Aim of the task -
Write out exactly the lines from the one containing "Select 商品 in the sidebar menu" to the end of the material, both ends included, and nothing else. Leave pictures out.

Data for review -

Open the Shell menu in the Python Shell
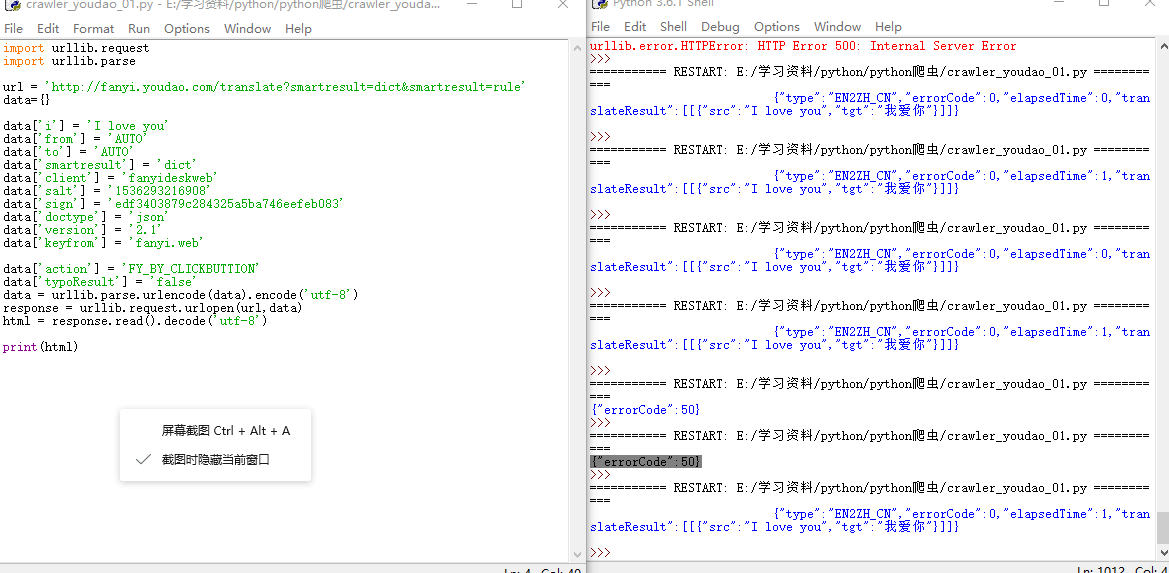 [x=673, y=27]
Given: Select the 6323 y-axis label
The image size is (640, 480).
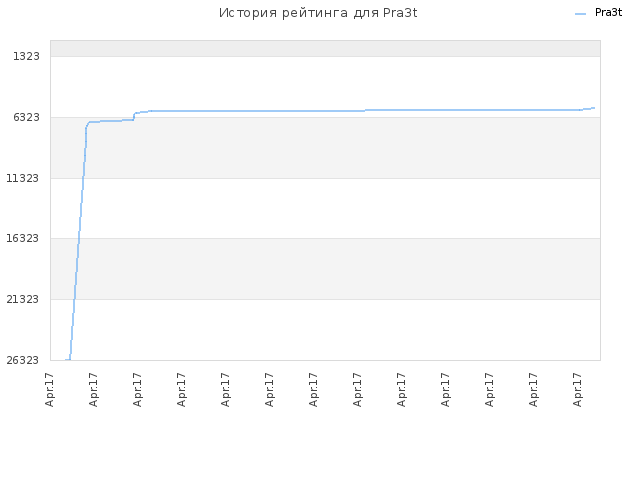Looking at the screenshot, I should [x=27, y=117].
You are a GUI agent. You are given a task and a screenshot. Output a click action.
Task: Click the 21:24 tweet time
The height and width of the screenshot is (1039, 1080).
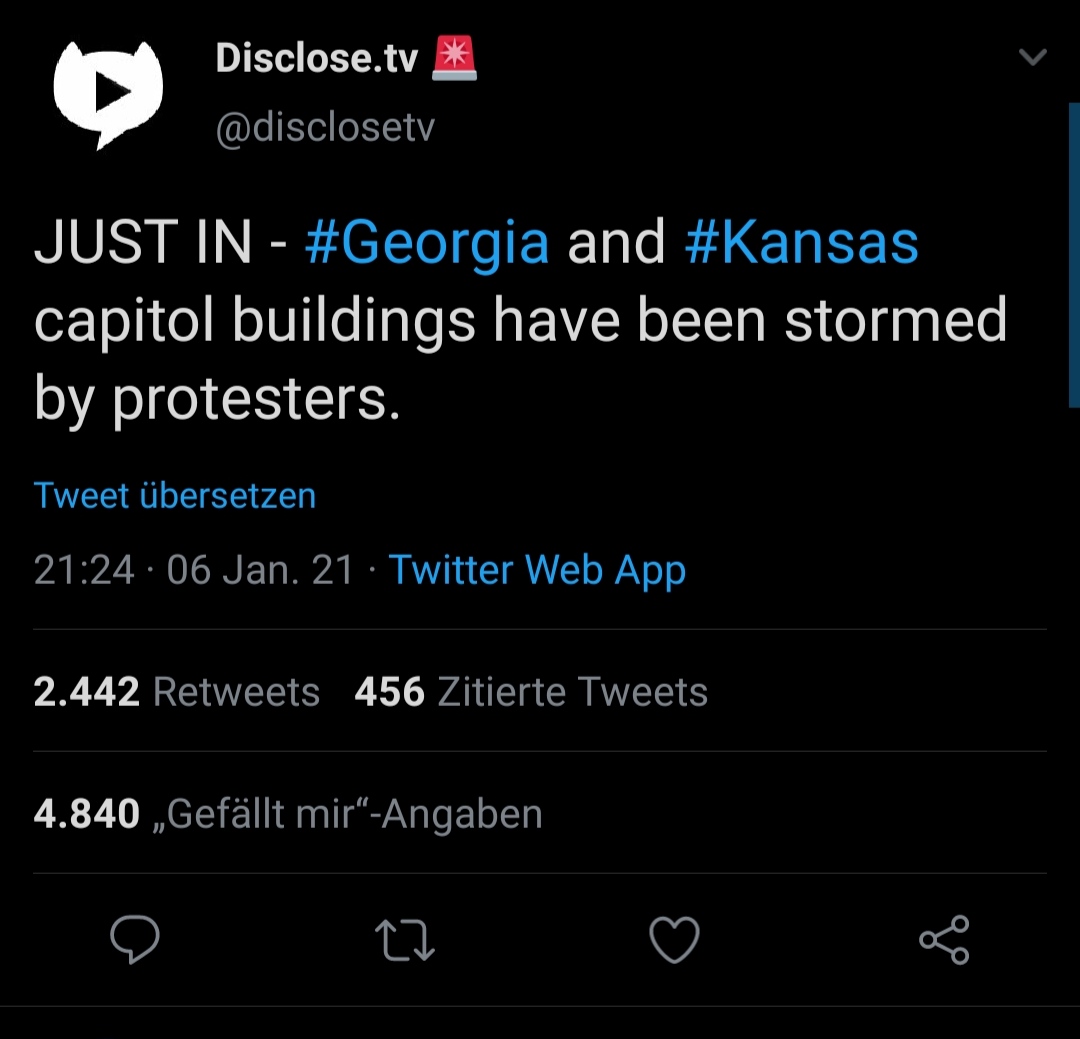click(x=84, y=570)
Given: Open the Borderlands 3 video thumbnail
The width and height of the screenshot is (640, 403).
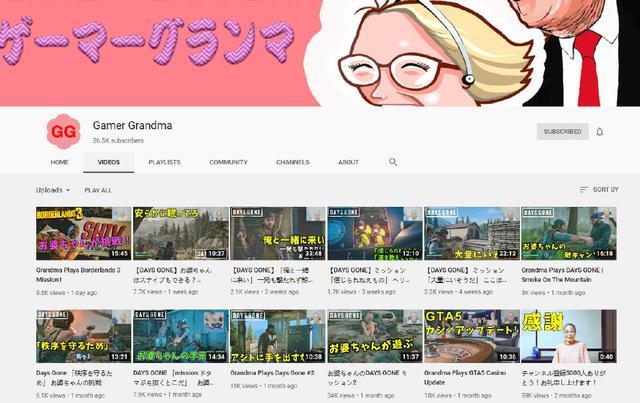Looking at the screenshot, I should 83,234.
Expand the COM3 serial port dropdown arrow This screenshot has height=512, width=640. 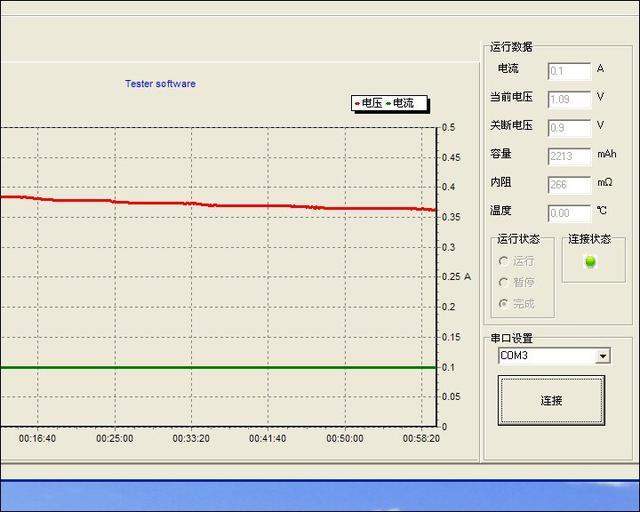click(x=602, y=356)
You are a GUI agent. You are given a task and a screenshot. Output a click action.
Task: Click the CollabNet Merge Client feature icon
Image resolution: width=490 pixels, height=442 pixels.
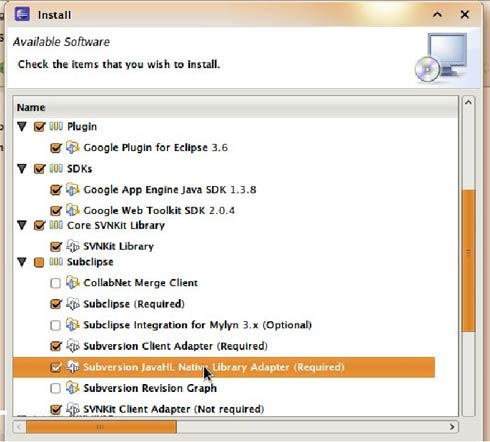(73, 283)
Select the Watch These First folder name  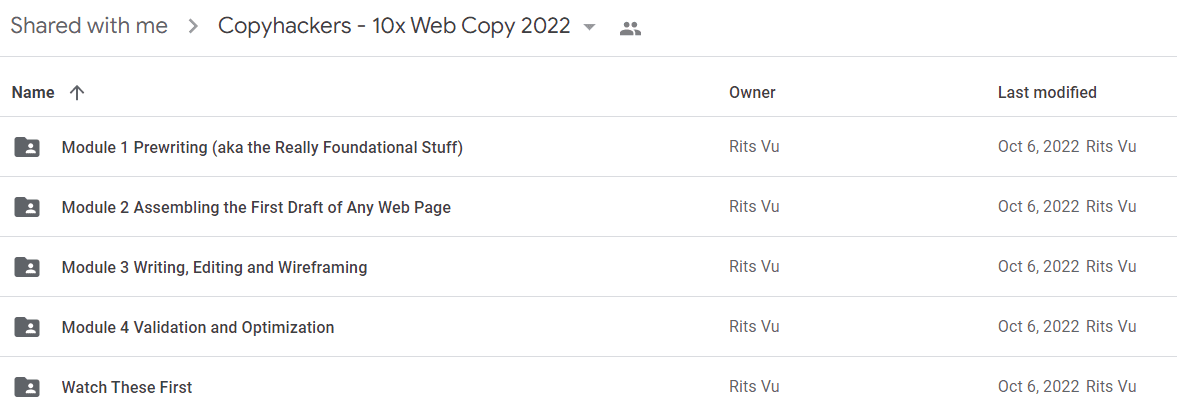tap(127, 387)
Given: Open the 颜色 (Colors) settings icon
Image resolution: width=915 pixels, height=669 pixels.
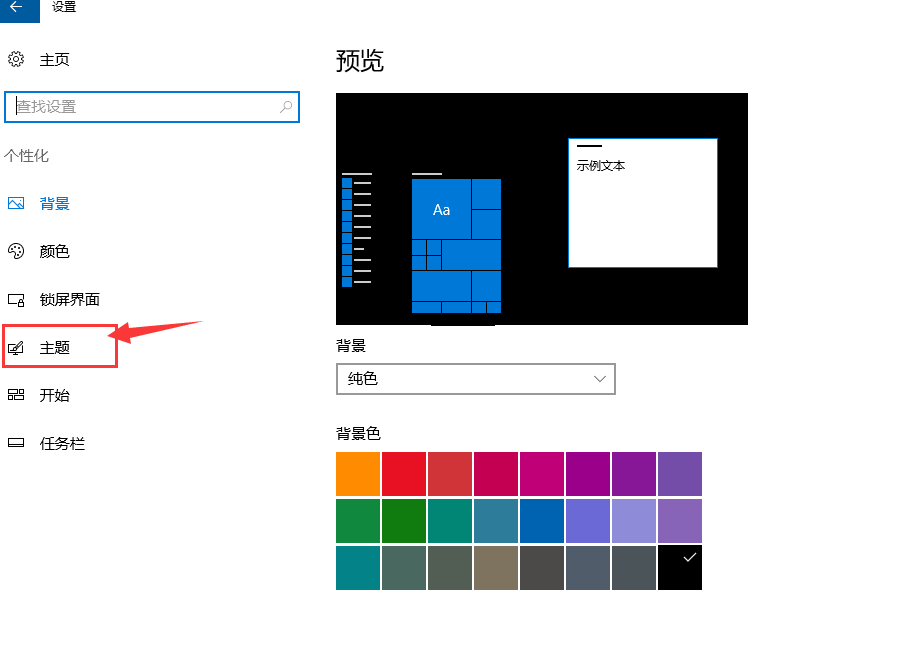Looking at the screenshot, I should pyautogui.click(x=17, y=251).
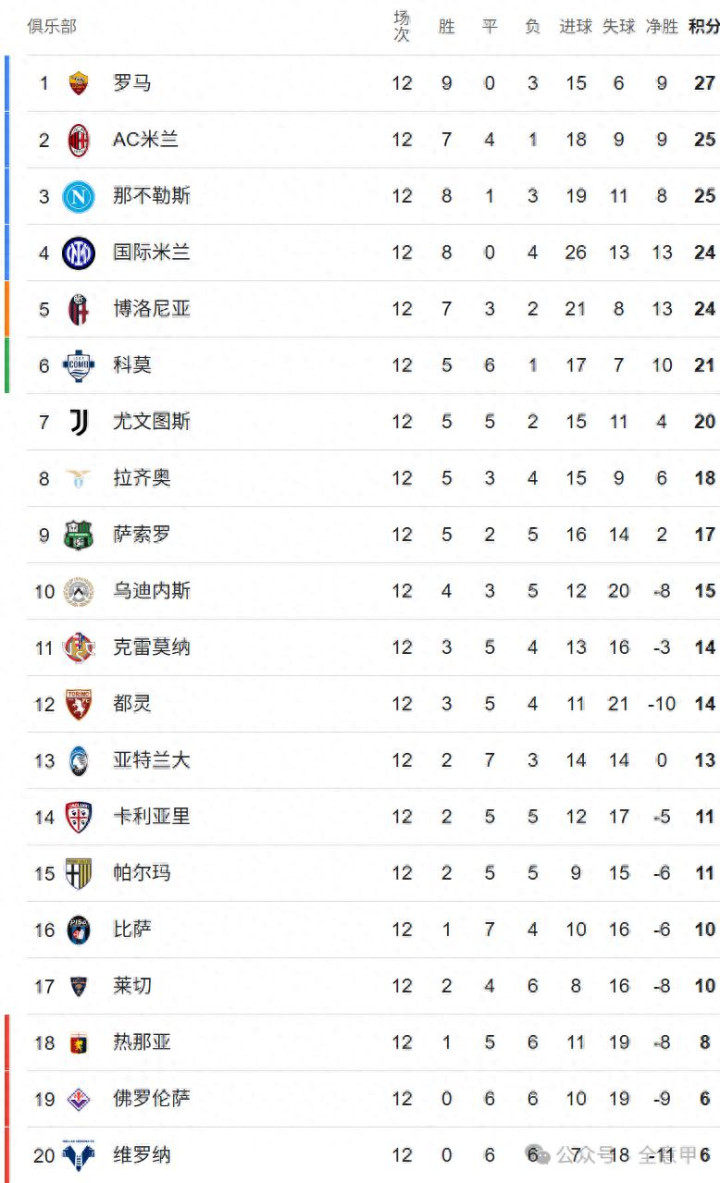Click the Napoli club logo
The image size is (720, 1183).
coord(78,196)
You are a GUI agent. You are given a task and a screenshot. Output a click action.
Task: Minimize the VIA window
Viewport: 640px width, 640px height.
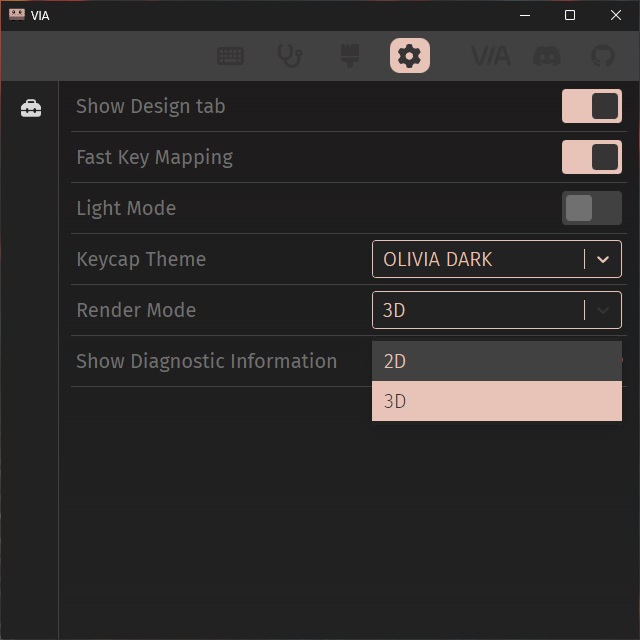[524, 15]
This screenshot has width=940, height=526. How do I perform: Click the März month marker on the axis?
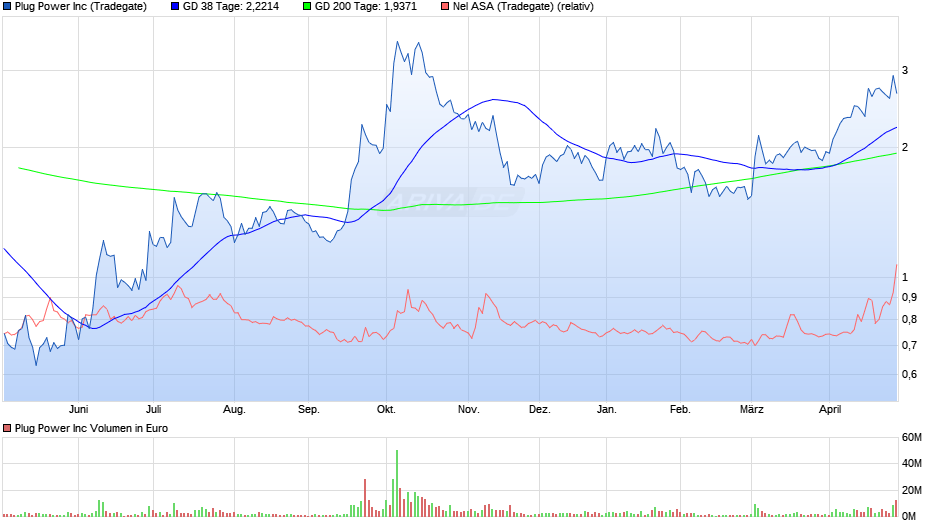[752, 409]
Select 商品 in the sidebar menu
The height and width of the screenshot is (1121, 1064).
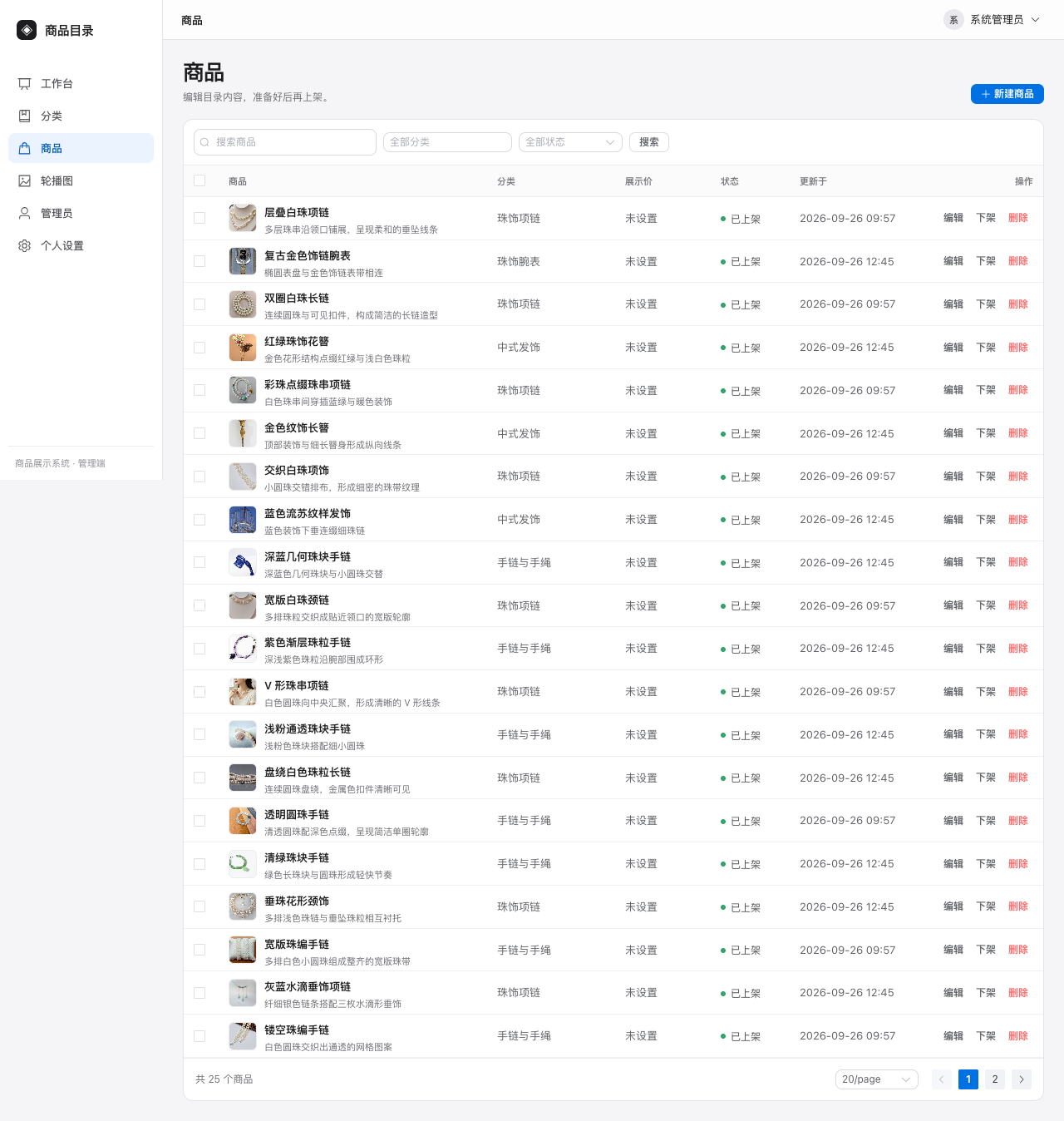81,148
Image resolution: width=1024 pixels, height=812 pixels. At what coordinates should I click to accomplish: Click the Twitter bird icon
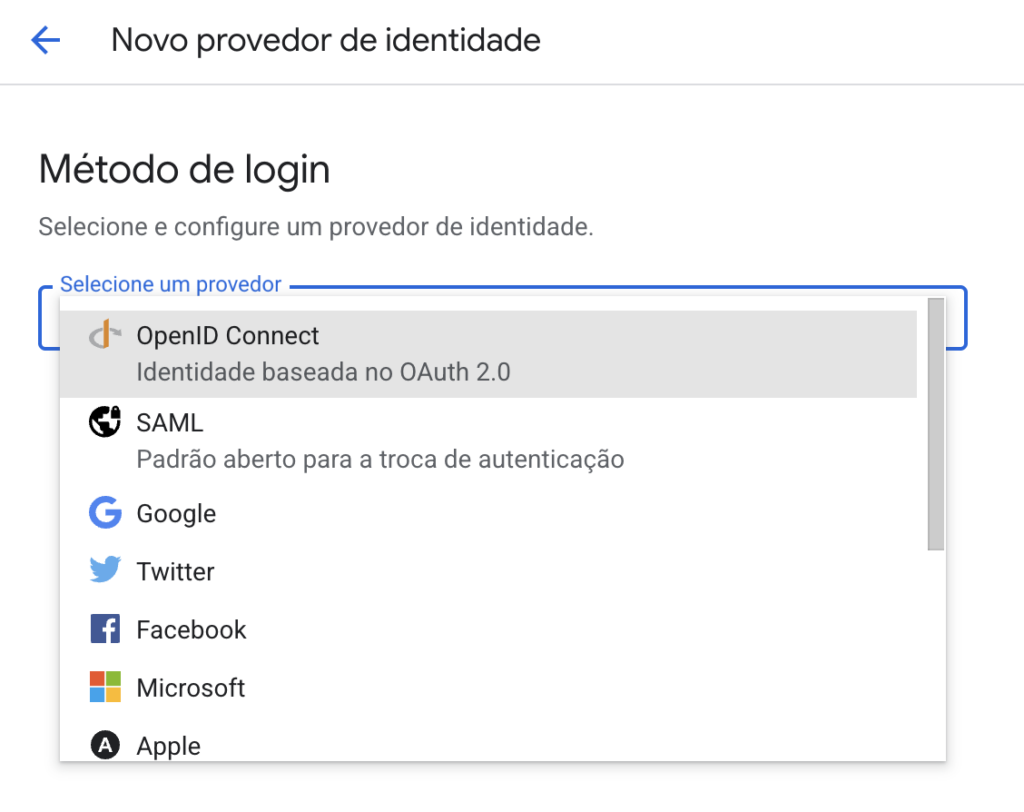(105, 572)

Solution -
Select 商品 in the sidebar menu
The height and width of the screenshot is (1121, 1064).
81,148
Image resolution: width=1024 pixels, height=812 pixels. At what coordinates should I click to accomplish: Click the Twitter bird icon
(105, 572)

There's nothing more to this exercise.